In the heavens are parents single?/ No, the thought makes reason stare!
Truth is reason, truth eternal/ Tells me I’ve a mother there.
Despite their seemingly subservient status within polygamy, women have also been monumental figures in the political area, including their involvement at the forefront of the suffragette movement. Until the 1900s, female Mormons were arguably more politically powerful than their male counterparts, particularly culminating in obtaining declarations of equal rights for women, such as that enshrined in the Utah Constitution:
“Both male and female citizens of this state shall enjoy equally all civil, political and religious rights and privileges.”
Mormons owe much (if not most) of the high points of their history to their female membership.
But despite this history, women have never been and are not ordained to general leadership roles in the clergy of the church. Women are not permitted to serve in capacities considered the exclusive domain of the priesthood, which includes not only leadership roles but general administrative, financial and similar positions. And starting in the early 20th century, the external influence of women began to wane: the Relief Society lost its autonomy, shuttering its long-standing newspaper and folding its budget surplus into the then-struggling general funds of the church; women were discouraged from giving blessings of health as this became a priority emphasis for the priesthood; the “traditional” roles of mothers and caretakers were characterized as divinely appointed tasks and sole priorities.
As second wave feminism hit its stride in the U.S., the LDS church transitioned towards vocal anti-feminism.
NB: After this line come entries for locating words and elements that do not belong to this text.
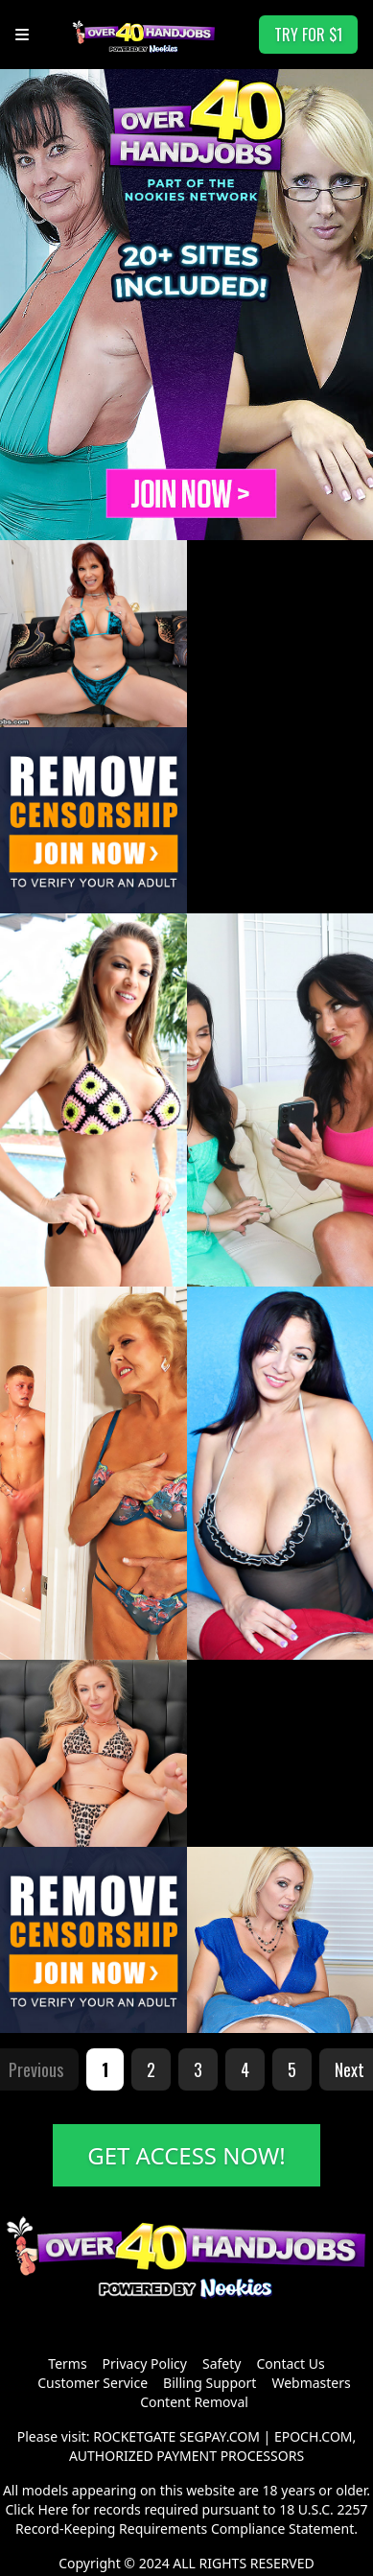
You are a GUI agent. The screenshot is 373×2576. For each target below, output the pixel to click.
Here (52, 2509)
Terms (67, 2363)
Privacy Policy (145, 2363)
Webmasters (310, 2383)
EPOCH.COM (313, 2436)
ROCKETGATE (134, 2436)
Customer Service (92, 2383)
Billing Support (209, 2383)
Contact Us (290, 2363)
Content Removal (194, 2402)
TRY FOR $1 (308, 34)
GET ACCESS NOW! (186, 2155)
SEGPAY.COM (219, 2436)
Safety (221, 2363)
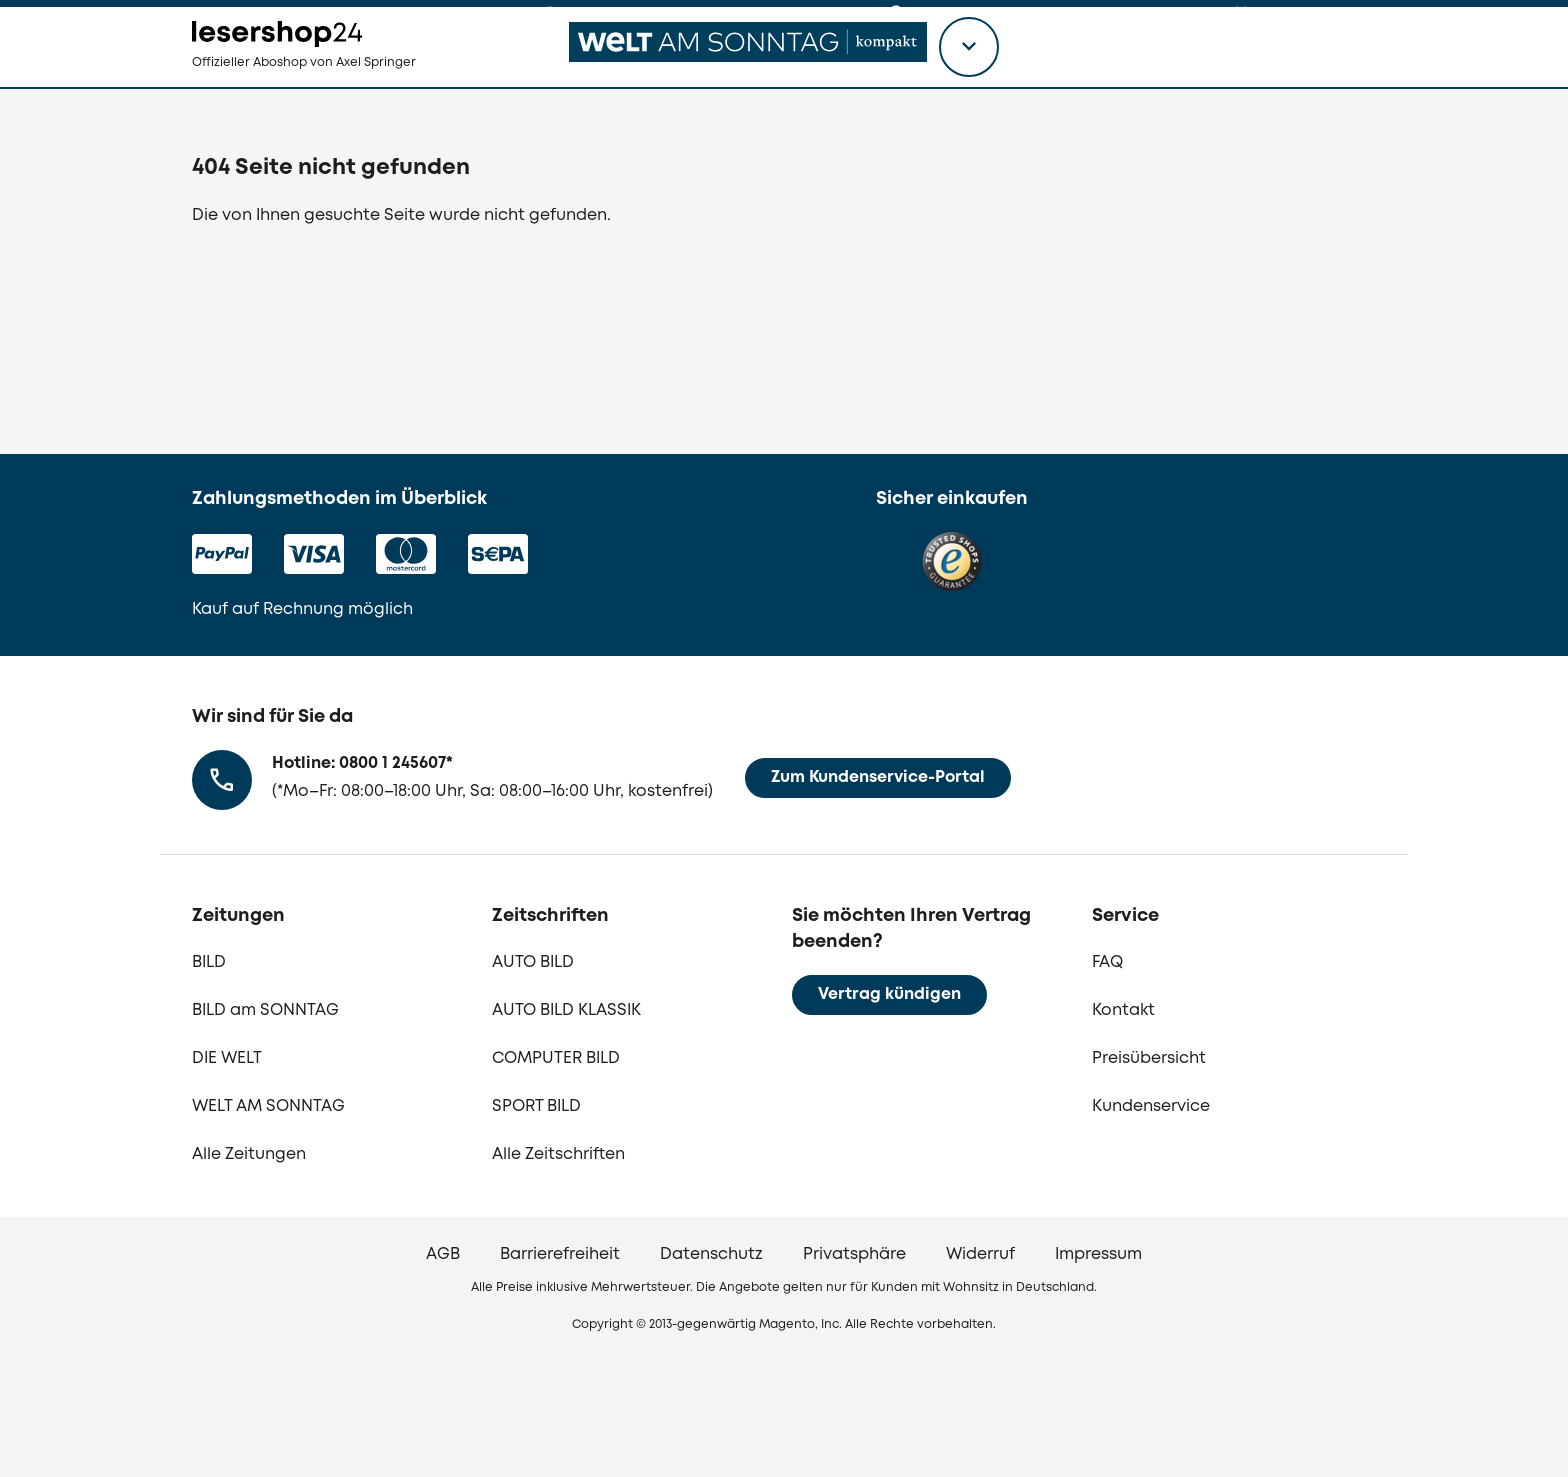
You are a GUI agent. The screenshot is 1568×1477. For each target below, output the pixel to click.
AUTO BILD (533, 962)
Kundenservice (1151, 1106)
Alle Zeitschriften (558, 1154)
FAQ (1107, 962)
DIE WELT (227, 1058)
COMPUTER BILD (556, 1058)
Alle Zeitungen (249, 1154)
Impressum (1098, 1254)
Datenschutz (711, 1254)
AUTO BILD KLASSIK (566, 1010)
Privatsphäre (854, 1254)
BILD (209, 962)
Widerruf (980, 1254)
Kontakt (1123, 1010)
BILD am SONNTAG (265, 1010)
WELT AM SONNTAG (268, 1106)
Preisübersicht (1149, 1058)
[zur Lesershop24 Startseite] (340, 80)
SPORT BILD (536, 1106)
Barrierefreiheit (560, 1254)
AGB (443, 1254)
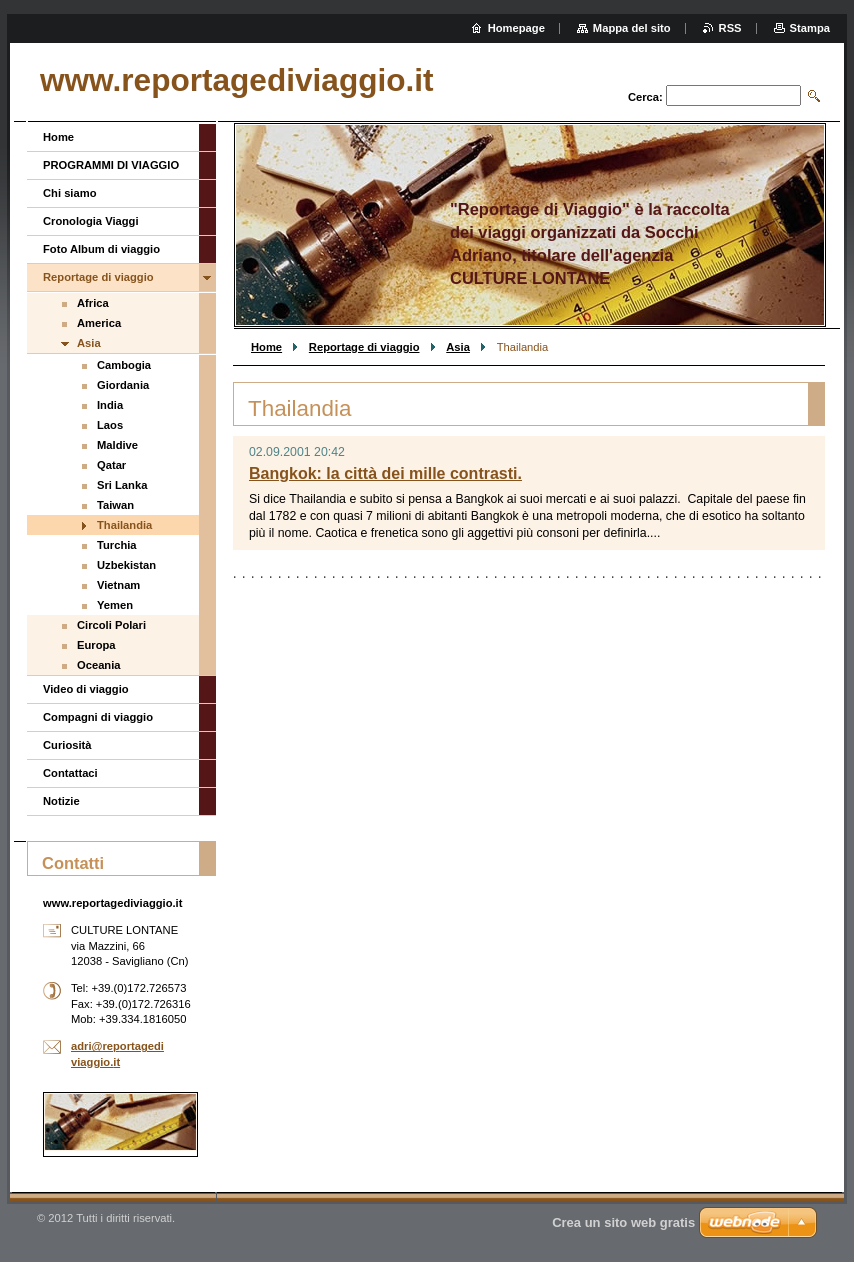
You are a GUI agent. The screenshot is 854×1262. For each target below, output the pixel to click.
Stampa (810, 28)
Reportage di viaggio (364, 347)
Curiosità (67, 745)
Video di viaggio (86, 689)
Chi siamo (69, 193)
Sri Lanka (122, 485)
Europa (96, 645)
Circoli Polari (111, 625)
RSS (730, 28)
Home (266, 347)
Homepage (516, 28)
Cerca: (645, 97)
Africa (93, 303)
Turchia (117, 545)
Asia (458, 347)
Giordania (123, 385)
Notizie (61, 801)
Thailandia (124, 525)
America (99, 323)
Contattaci (70, 773)
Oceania (99, 665)
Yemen (115, 605)
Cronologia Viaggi (91, 221)
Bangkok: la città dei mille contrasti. (385, 473)
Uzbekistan (126, 565)
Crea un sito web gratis (623, 1222)
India (110, 405)
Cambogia (124, 365)
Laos (110, 425)
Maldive (117, 445)
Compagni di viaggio (98, 717)
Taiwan (115, 505)
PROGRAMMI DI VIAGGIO (111, 165)
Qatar (111, 465)
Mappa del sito (632, 28)
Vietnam (118, 585)
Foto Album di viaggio (101, 249)
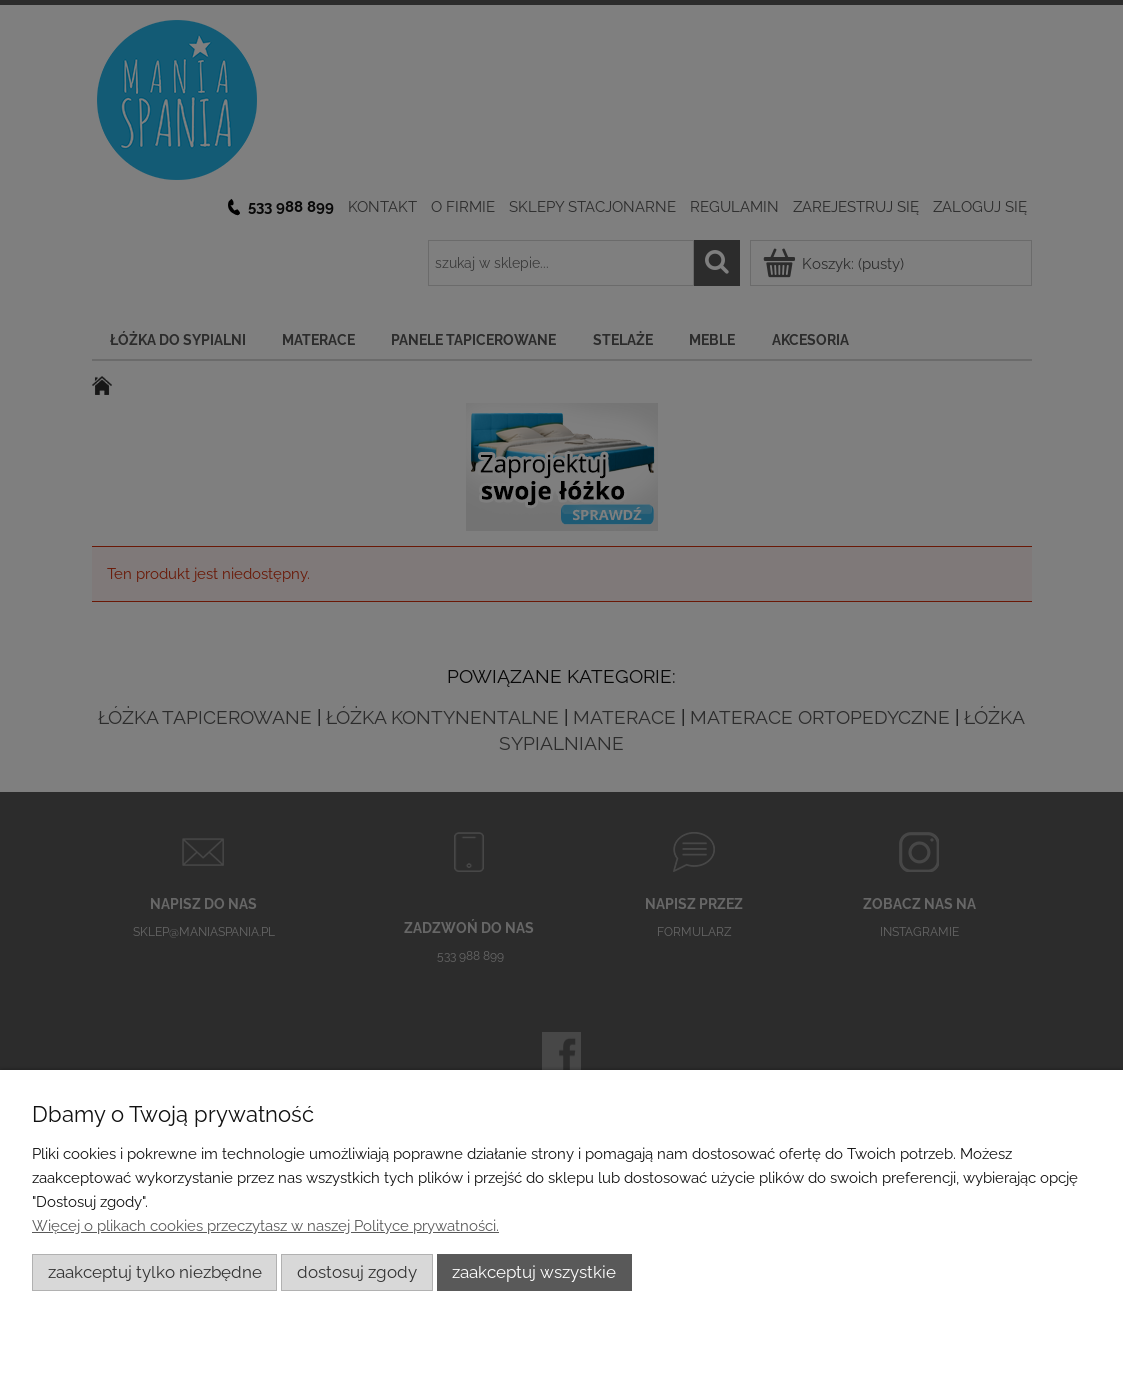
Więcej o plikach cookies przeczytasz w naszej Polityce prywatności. (265, 1226)
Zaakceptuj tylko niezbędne (155, 1272)
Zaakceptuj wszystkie (534, 1272)
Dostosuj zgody (357, 1272)
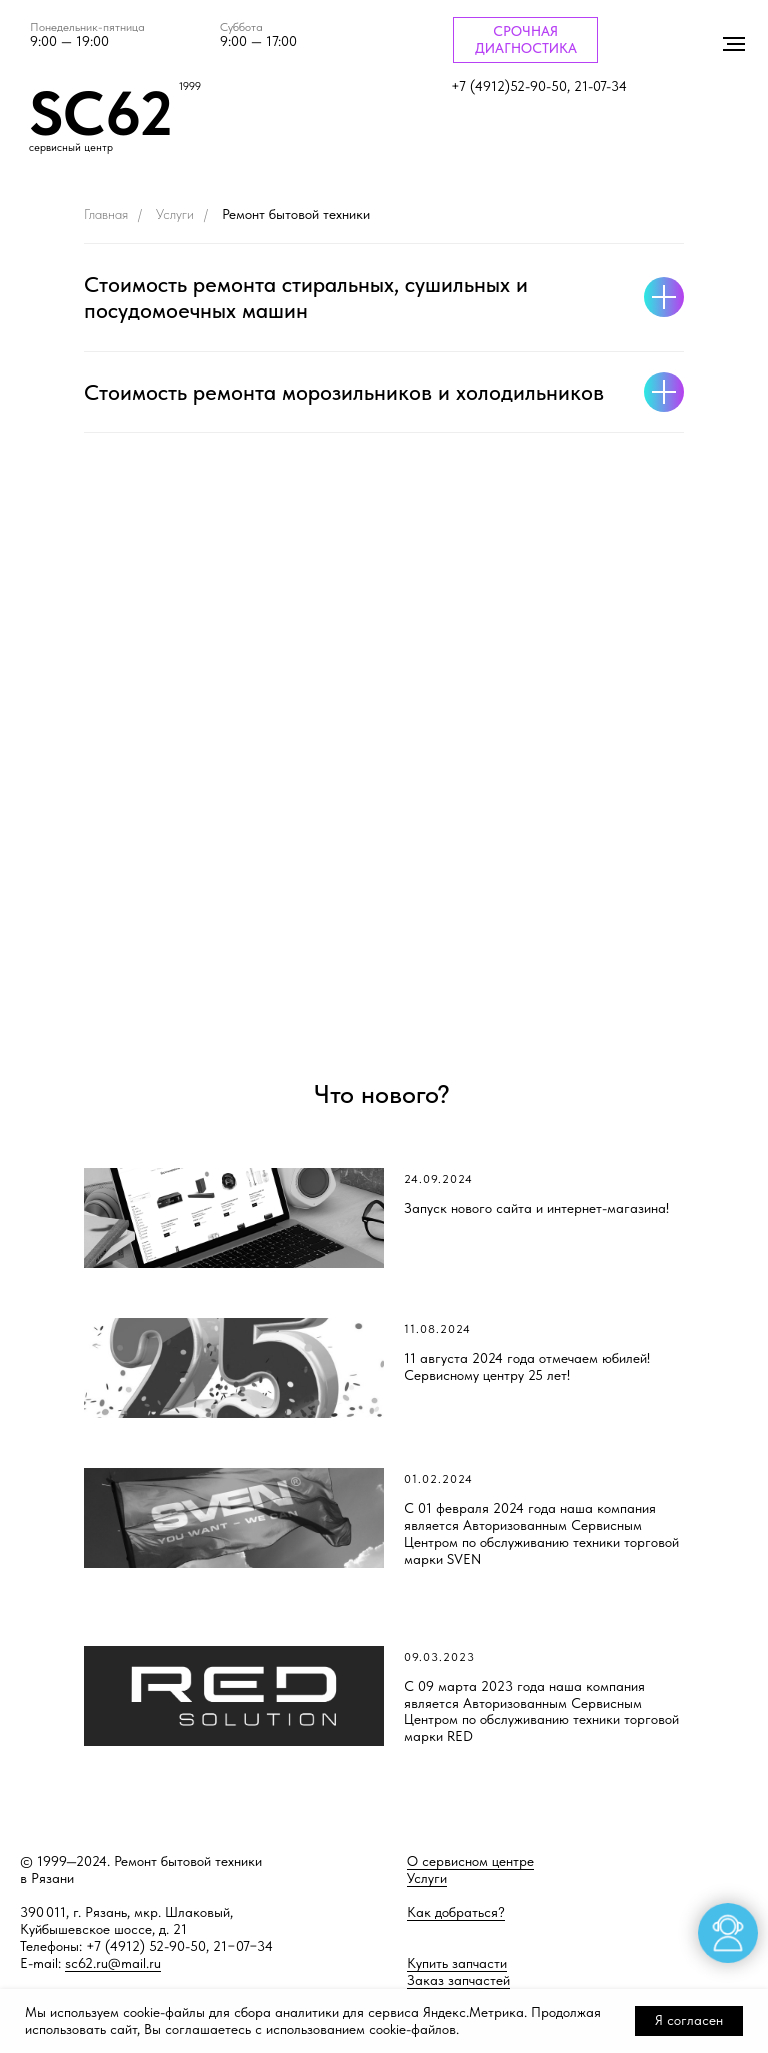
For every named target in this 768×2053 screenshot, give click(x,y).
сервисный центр (71, 147)
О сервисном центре (470, 1861)
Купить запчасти (457, 1963)
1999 (190, 86)
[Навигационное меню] (734, 44)
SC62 (101, 113)
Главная (106, 214)
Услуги (175, 214)
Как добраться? (456, 1912)
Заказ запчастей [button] (458, 1980)
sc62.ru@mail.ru (113, 1963)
The jurisdictional boundaries of priesthood-exclusive activities expanded, so far that for a period in the 1970s women were forbidden from even saying the invocation and benediction --the opening and closing prayers --in the weekly services, or Sacrament Meeting. The church itself marshaled a considerable grassroots effort to oppose the Equal Rights Amendment, considering the proposed amendment to be a threat to the traditional family values it considered divinely appointed. President Spencer Kimball, leader and prophet at the time, called upon members of the church to vote against the E.R.A.; some who spoke against the church on this issue, notably Sonia Johnson, were excommunicated. Petitions were circulated during worship meetings, sermons were devoted to decrying feminism, and the leadership of the church identified feminism as one of the chief evils of the world.